**The problem:** Please copy the material from the line containing "Task: Click the string tag on volume row" through the end, inclusive, swapping "string tag" for "text label" and changing nothing else. Leave the pictures out of your copy.

**Extracted information:**
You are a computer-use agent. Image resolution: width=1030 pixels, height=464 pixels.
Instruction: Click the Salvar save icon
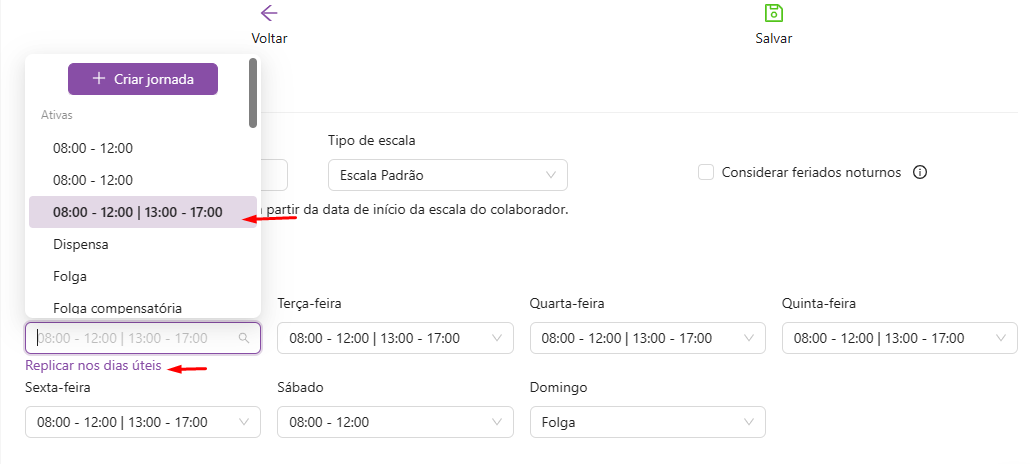(x=773, y=13)
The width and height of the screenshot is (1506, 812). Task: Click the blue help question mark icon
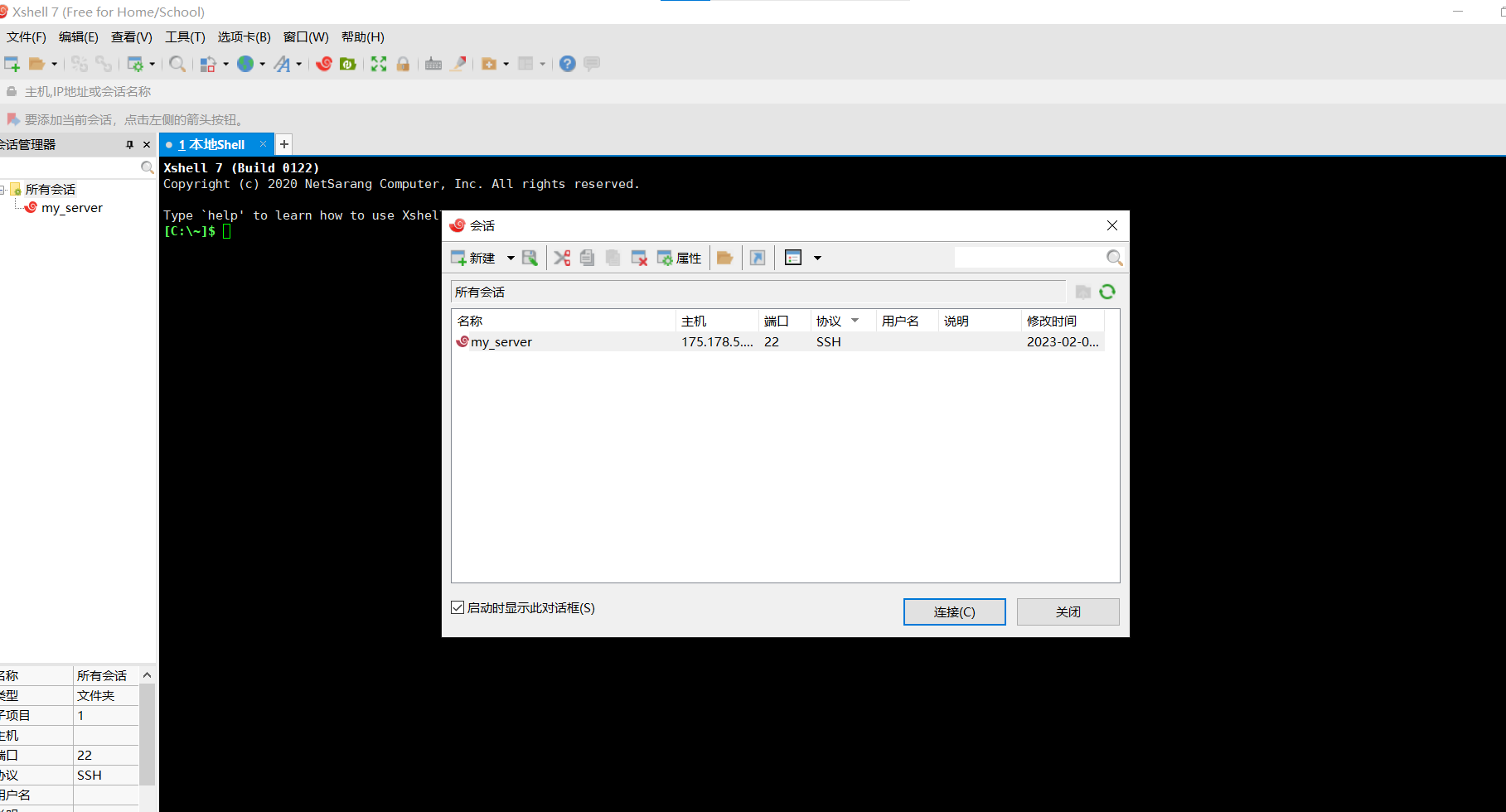pos(567,64)
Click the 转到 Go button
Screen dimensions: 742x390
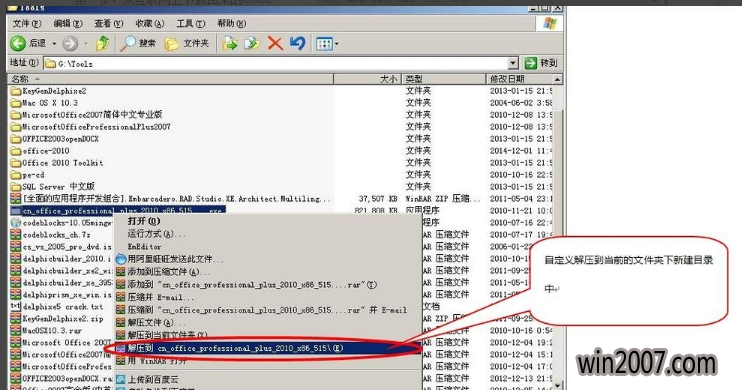click(541, 62)
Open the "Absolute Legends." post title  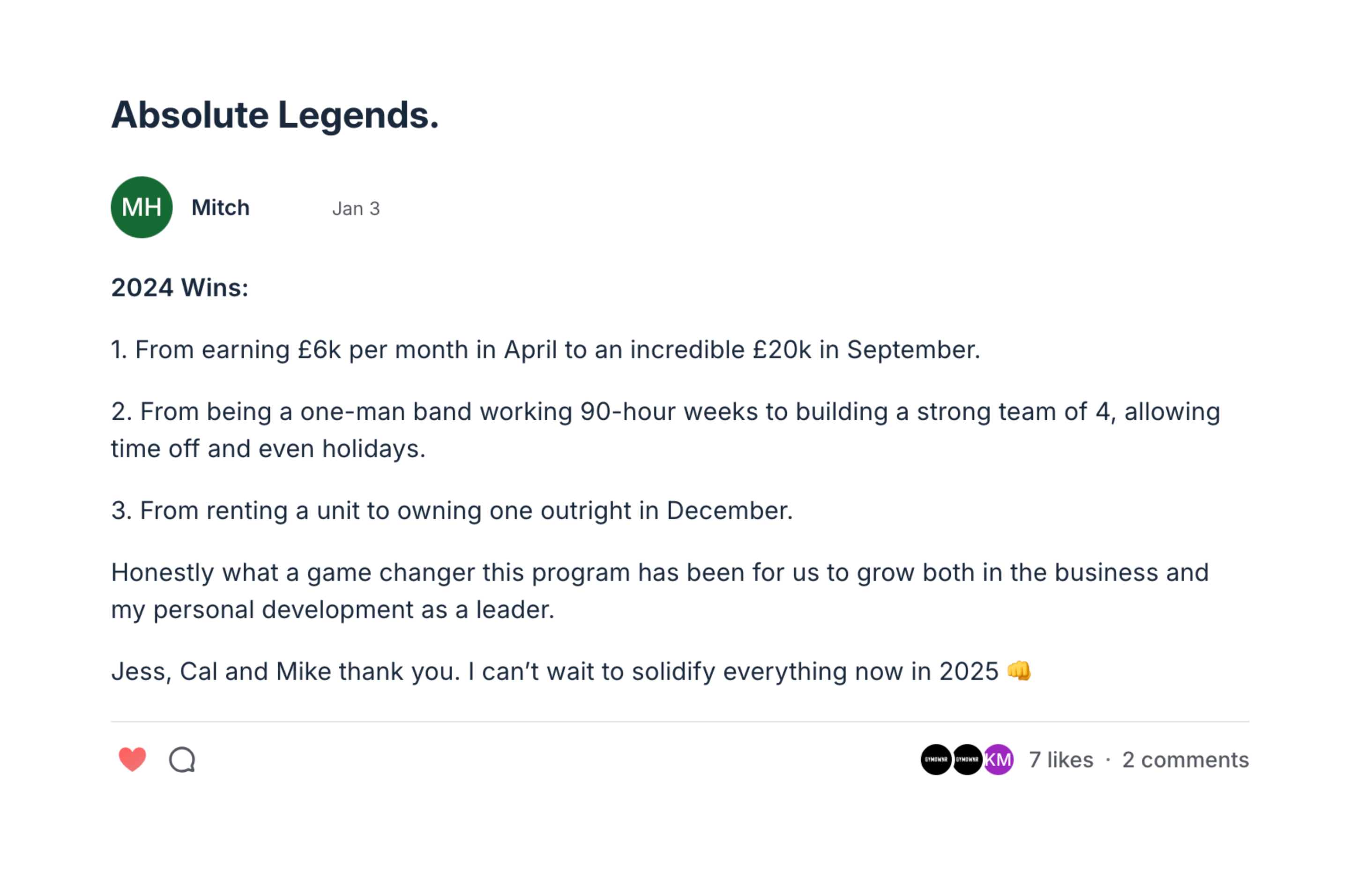[x=275, y=115]
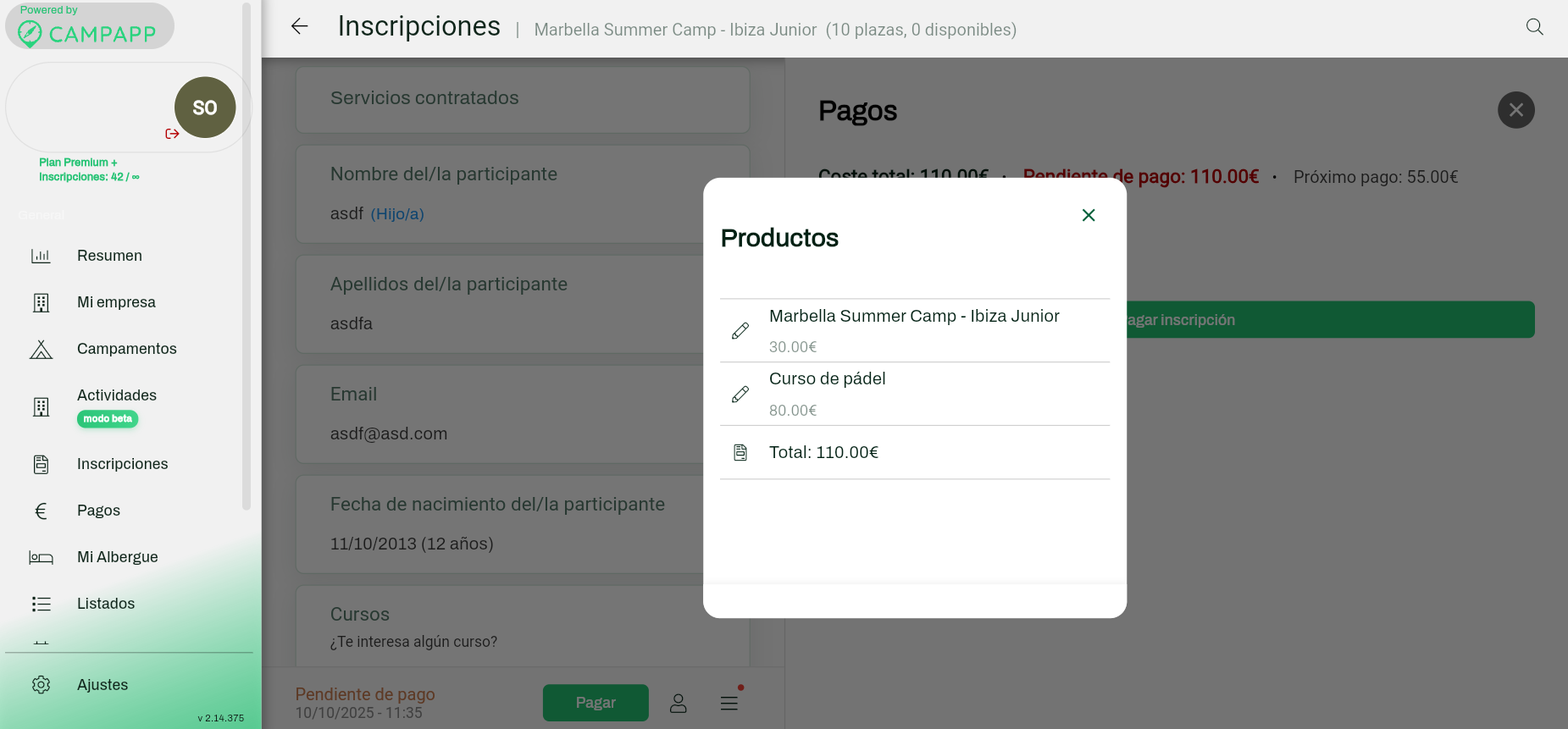Go to Actividades (modo beta)
This screenshot has height=729, width=1568.
[x=117, y=396]
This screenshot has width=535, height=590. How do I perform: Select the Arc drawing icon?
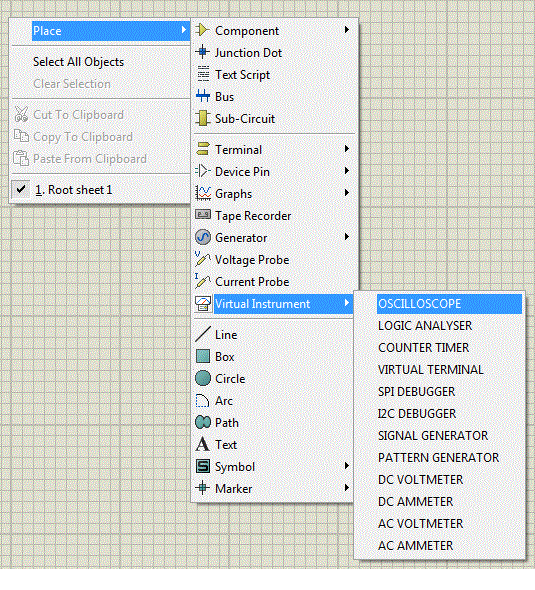click(x=202, y=400)

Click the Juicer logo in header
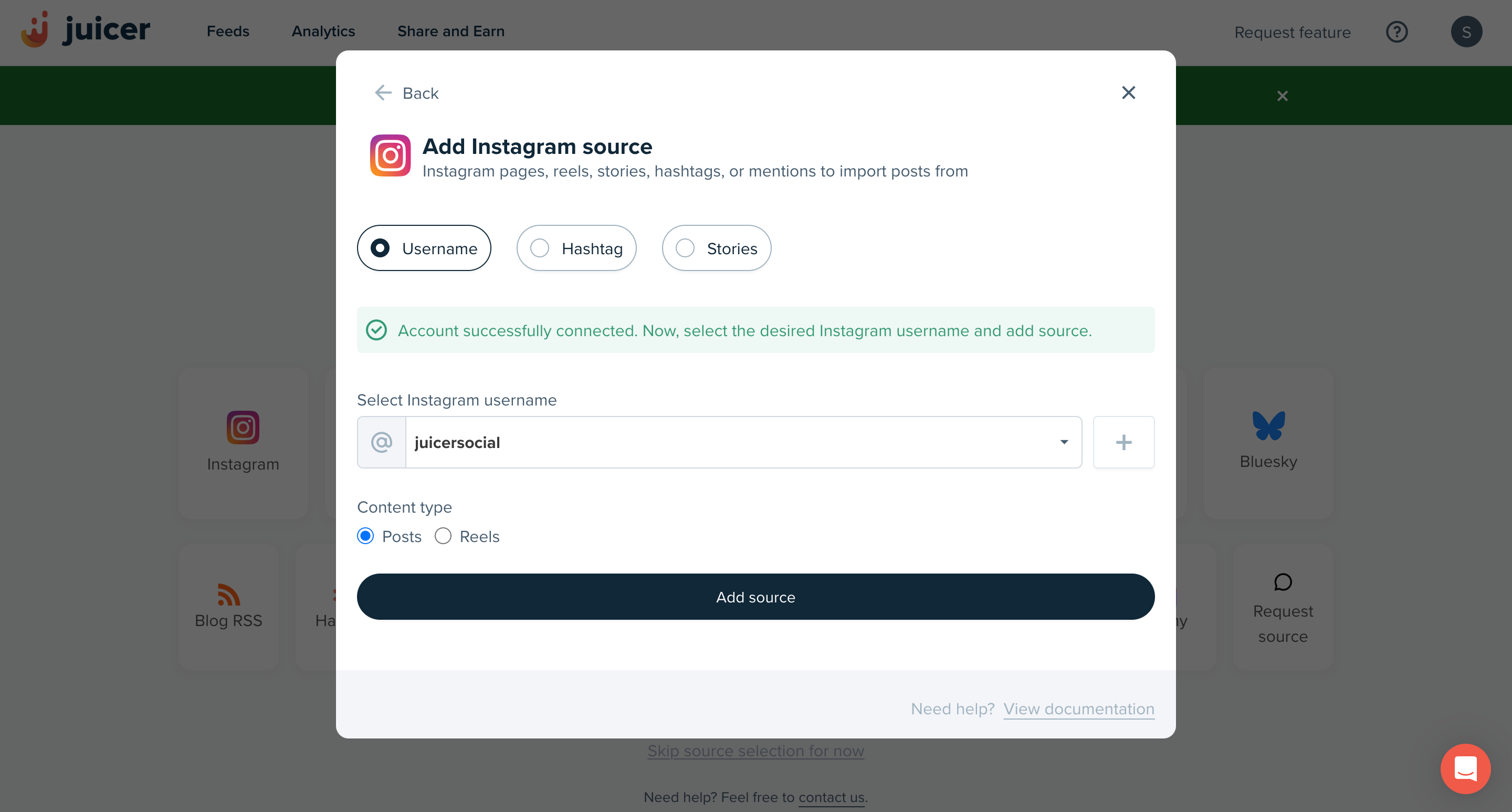pyautogui.click(x=86, y=30)
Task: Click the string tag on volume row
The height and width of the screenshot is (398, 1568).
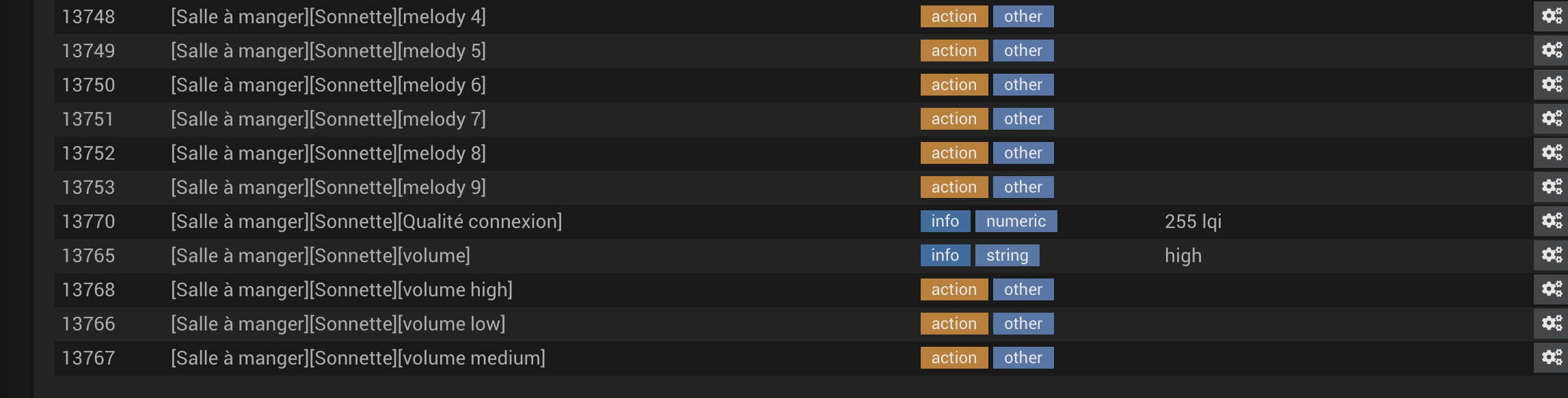Action: pyautogui.click(x=1007, y=255)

**Final result:**
Task: Click the text label on volume row
The height and width of the screenshot is (398, 1568).
Action: pyautogui.click(x=1007, y=255)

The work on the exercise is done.